Por: Hernán González Rodríguez

Opiniones inquietantes

Hace unos pocos días que retornaron a los niveles previos a la crisis hipotecaria del 2007 los indicadores más importantes de los mercados de valores estadounidenses, el Dow Jones y el S&P.

En un artículo publicado recientemente en The New York Times por el exsenador republicano y exjefe de presupuesto del presidente Ronald Reagan, señor David A. Stockman, considera que en lugar de festejar la noticia, sus compatriotas deberían estar muy preocupados por las razones a continuación.

“Durante los últimos 13 años, los mercados de valores han colapsado dos veces y bordearon la recesión. Los ciudadanos estadounidenses perdieron 5 billones de dólares de los de doce ceros en la crisis de las .com en el 2000 y otros 7 billones durante la crisis hipotecaria de 2007. Tarde o temprano, dentro de pocos años, me atrevo a vaticinar la explosión de esta nueva burbuja de Wall Street, por culpa de las emisiones sin respaldo de la Reserva Federal”.

“Desde cuando los indicadores aludidos alcanzaron su nivel actual por allá en marzo de 2000, las imprentas de la Reserva Federal –FED- han multiplicado por seis la base monetaria, al pasar de 0,5 billones a 3,2 billones de dólares de los ya definidos. La producción ha crecido, entre tanto, en promedio 1,7% por año. El número de personas ocupadas se ha incrementado anualmente en el imperceptible 0,1%. Las inversiones de las empresas han crecido el 0,8% por año. El ingreso promedio por familia ha caído 8% por año. El patrimonio del 90% de la clase media se ha rebajado en un 25%. Uno de cada cinco estadounidenses, 59 millones, se alimentan por medio de los cupones de las estampillas”.

“La economía de los ciudadanos del común se deteriora, mientras Washington crea y apila deudas sobre nuestros hijos. Mientras vacilan entre el gobierno pendenciero, el gobierno asistencialista y el que solo piensa en aumentar los impuestos para pagar sus gastos. La FED les colabora imprimiendo moneda; pero esta liquidez, en lugar de forzar a los bancos a prestar y a las corporaciones a gastar, ha permanecido ahorrada en Wall Street, inflando otra inestable burbuja”.

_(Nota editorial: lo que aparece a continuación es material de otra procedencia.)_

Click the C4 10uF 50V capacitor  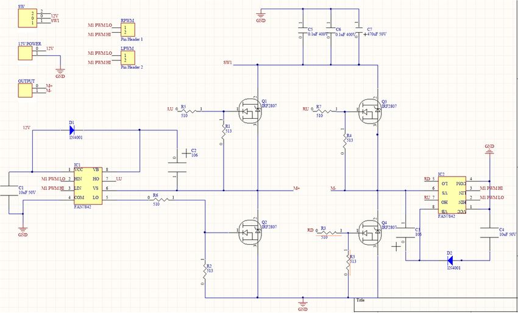(489, 234)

“Completamos ya varias décadas suavizando los ciclos económicos, minimizando la inflación y el desempleo, promoviendo la propiedad de las viviendas, subsidiando la salud, lanzando salvavidas a los bancos, a las automotrices, a Wall Street y al sector agrícola. Y aún no nos hemos dado cuenta de que el estado keynesiano se quiebra, se paraliza y muta en capitalismos degenerados”.

“Los culpables son tanto los republicanos como los demócratas. Aun cuando la práctica de imprimir moneda sin respaldo en oro se inició en 1933 con Franklin D. Roosevelt para salir de la Depresión de 1929. En forma paradójica, la Segunda Guerra Mundial resultó ser más efectiva que las emisiones de Roosevelt para superar tal crisis”.